Yesterday was a song, a poem, a paragraph from Fitzgerald. And then the bell.

***

I think any scholar of the New Testament is supposed to love Peter the most. Aren’t we supposed to love Peter? What with his foolhardy faith and his big mouth, his walking on water and his, “Lord, to whom shall we go? You alone have the words of life” (John 6:68).

And I love Peter. I do.

But I love John the Baptist the best, I think. He was raised in the church, so to speak. Reared believing, like me. He leaped in his mother’s womb when he heard Mary’s voice, and He knew the Messiah on sight: “I need to be baptized by you, and do you come to me?” (Matthew 3:14).

And when his disciples grew anxious because people were all going to this Jesus fellow to be baptized, he understood–didn’t he?–where exactly he fit in the scheme of things: “He must become greater; I must become less” (John 3:30).

It’s a good thing to know what one is called to, or not. To know that your time is up, your job is finished, that someone else can absolutely do the job just as well as you can, perhaps (so likely) better.

It was right and good for me to leave teaching when I did. And I miss it still. Which is fine.

***

The best moment for me with John the Baptist is when he was in prison for speaking the truth.

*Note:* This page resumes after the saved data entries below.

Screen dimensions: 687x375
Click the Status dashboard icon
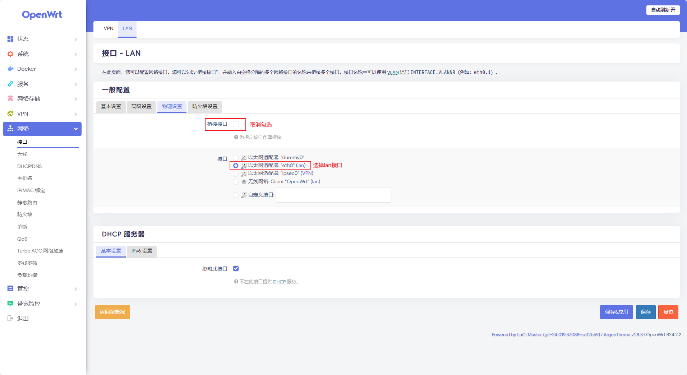[10, 39]
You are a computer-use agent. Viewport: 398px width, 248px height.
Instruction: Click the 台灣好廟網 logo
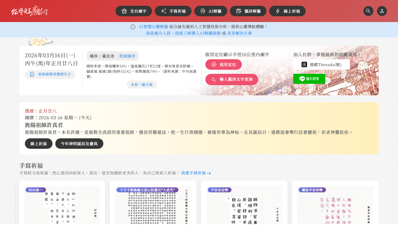(x=29, y=11)
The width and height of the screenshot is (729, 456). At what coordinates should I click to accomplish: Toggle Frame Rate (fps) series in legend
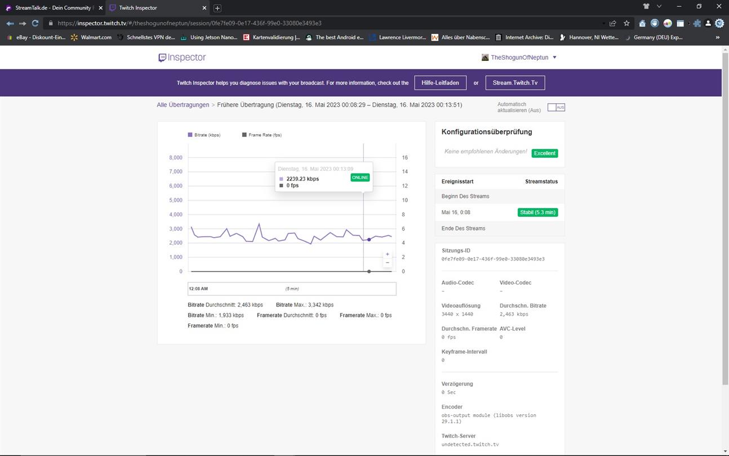[261, 135]
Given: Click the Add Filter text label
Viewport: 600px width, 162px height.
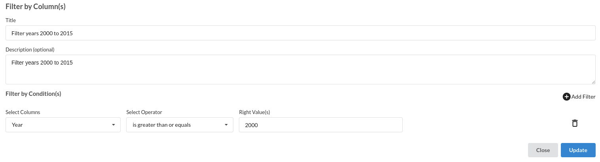Looking at the screenshot, I should pos(583,97).
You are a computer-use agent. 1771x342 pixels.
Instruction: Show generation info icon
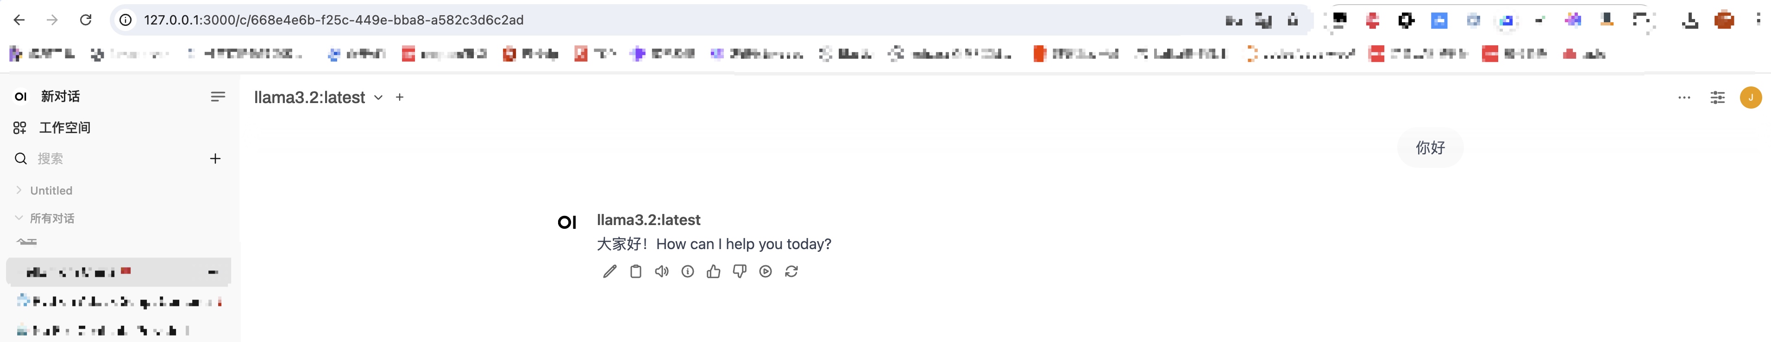(x=688, y=272)
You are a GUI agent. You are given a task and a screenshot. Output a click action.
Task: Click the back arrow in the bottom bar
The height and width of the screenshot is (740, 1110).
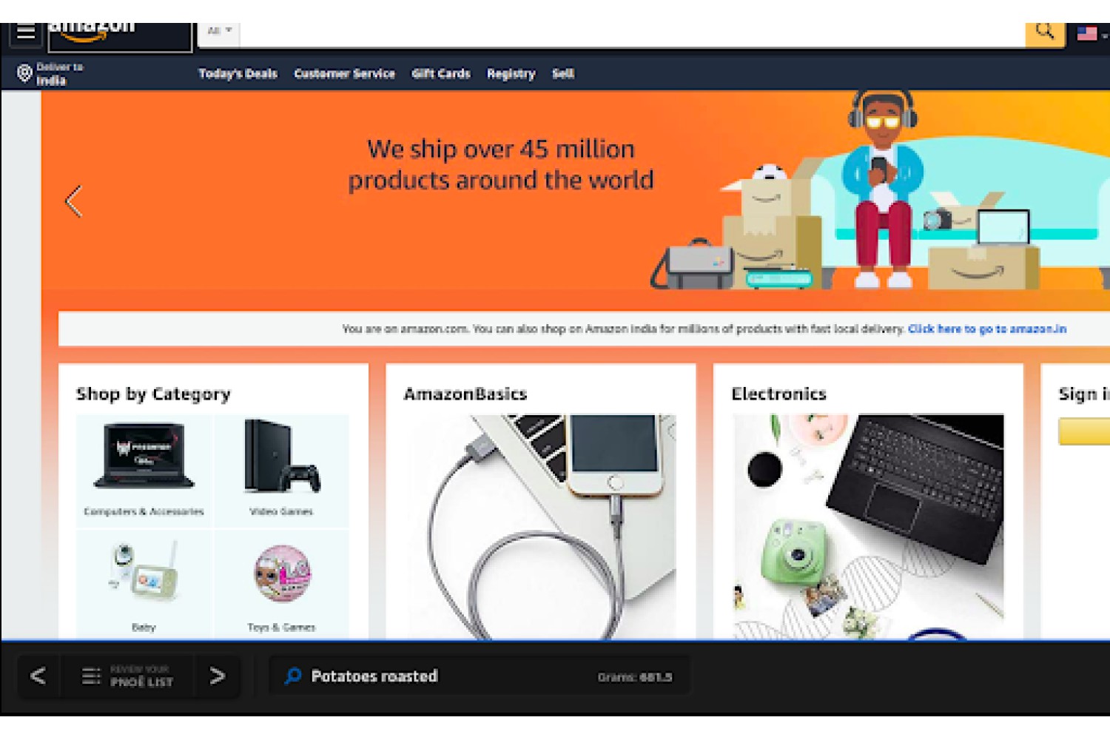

He’d been in there for a long time, and I’m pretty sure he knew–he was no fool; he knew the temperament of the Galilean rulers–this would not end well.

He sent a message to Jesus: “Are you the one who is to come, or should we expect someone else?” (Matthew 11:3).

John. Prophet. Believer. Cousin of Christ. Asking whether Jesus was the Messiah.

***

John teaches me this: It’s okay to ask. It’s okay–years out, even five of them–to wonder about His work in your life. It’s okay to miss what He’s shut the door on. And it’s okay to be overjoyed in the life you currently have, to see the goodness and the blessing and the labor of it, and to still love the thing you once did. To wait in hope for the next thing, to work hard at the thing you are doing, and to remember with inexpressible sweetness what it was to be with your students–your students–all those days, all those times, before.

It’s okay to ask, says the imprisoned John, as long–always, always–as He is the One you go to with the questions, and then you stay put for the answers, even if He seems quiet for a long time.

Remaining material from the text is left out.